Let’s say that you have a bunch of good kids that go to school every day. These kids get excellent marks, they’re on various student committees, they play intramural sports, and they perform various chores for the teachers. They’re basically very active at school. Consider these kids as iodine molecules and the activities they perform as metabolism. By the way, this elementary school is called “Thyroid” and it’s located in the northern part of town.
Now, you also have a bunch of bullies that attend the school. These kids are lazy, they don’t do much. In fact, they don’t even go inside the school. They just hang around outside and cause trouble. Think of these kids as flourine, chlorine, and bromine elements.
Every day the school bus comes to pick up the kids for school. There’s only so much room on the bus, however. If there are a lot of bullies hanging around, they’re going to grab most of the seats and there won’t be much room for the good kids. With less good kids on the bus, less good kids make it to school, and less activity occurs at the school.

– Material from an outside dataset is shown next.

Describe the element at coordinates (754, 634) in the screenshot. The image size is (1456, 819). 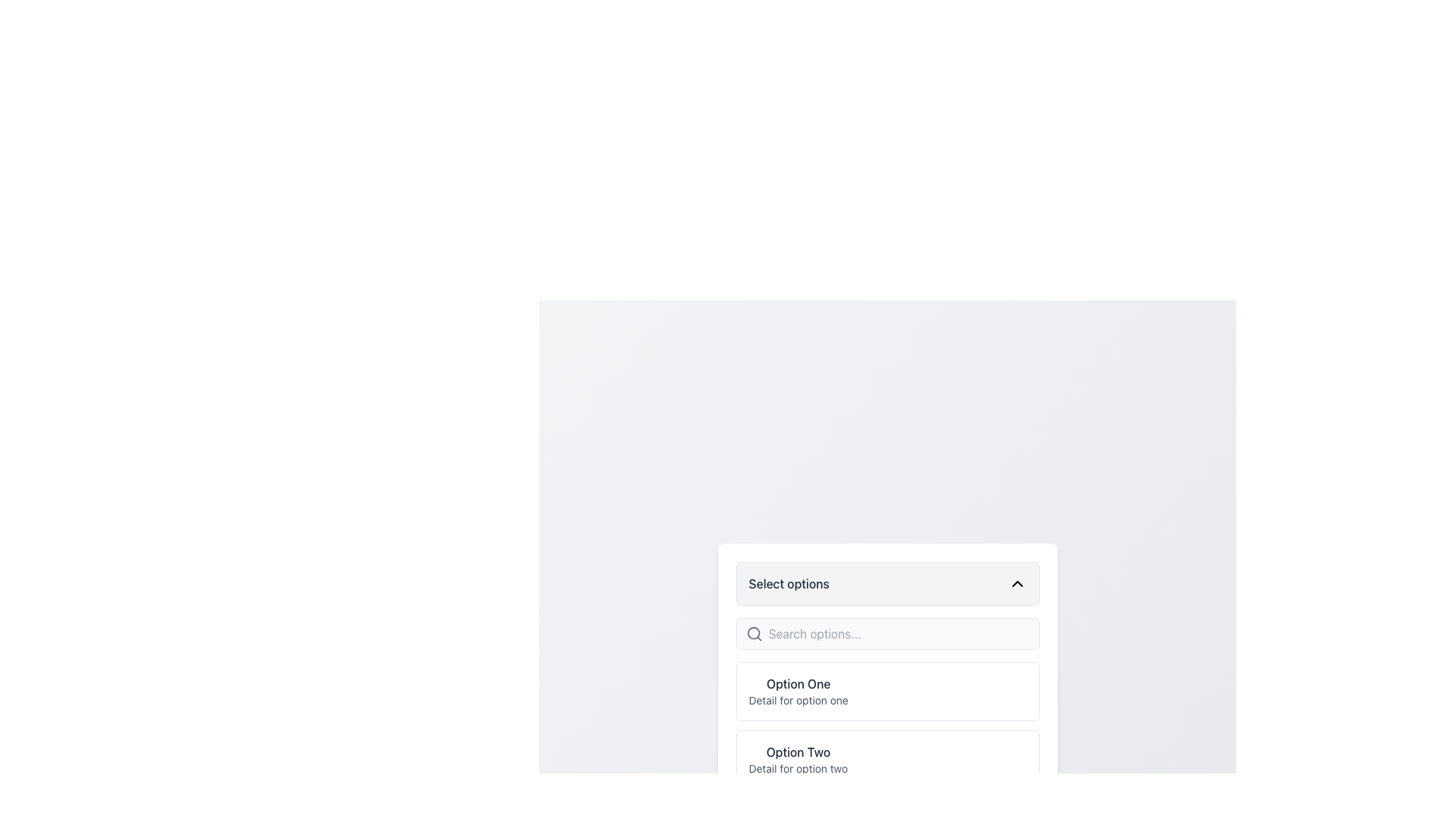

You can have all the good kids in the world waiting for the bus, but if those bullies hop on the bus first, the good kids don’t make it to school. So where do these bullies come from and how can we get rid of them?
Fluorine and its compounds can be found in plastics, light bulbs, air conditioning and refrigeration units, drinking water, and toothpaste.
Of course, we all know that chlorine is used to produce so-called “safe” drinking water and to disinfect swimming pools, but it’s also widely used in making many everyday products, such as paper products, dyestuffs, textiles, petroleum products, medicines, antiseptics, insecticides, food, solvents, paints, plastics, and many other consumer products.
Bromine is used in making fumigants, flameproofing agents, water purification compounds, dyes, medicinals, sanitizers, films, plates, and printing papers for photography, and bromine residues can be found in foodstuffs such as cereals, vegetables, milk, beef, and lamb.
Take-home message: flourine, chlorine, and bromine will all compete with iodine in your body. If you want to stop the “bullying” and optimize your thyroid function, avoid tap water, chlorinated pools, fluoride toothpaste, bleached products (such as coffee filters or tea bags), plastics, and non-organic milk, vegetables, and meat.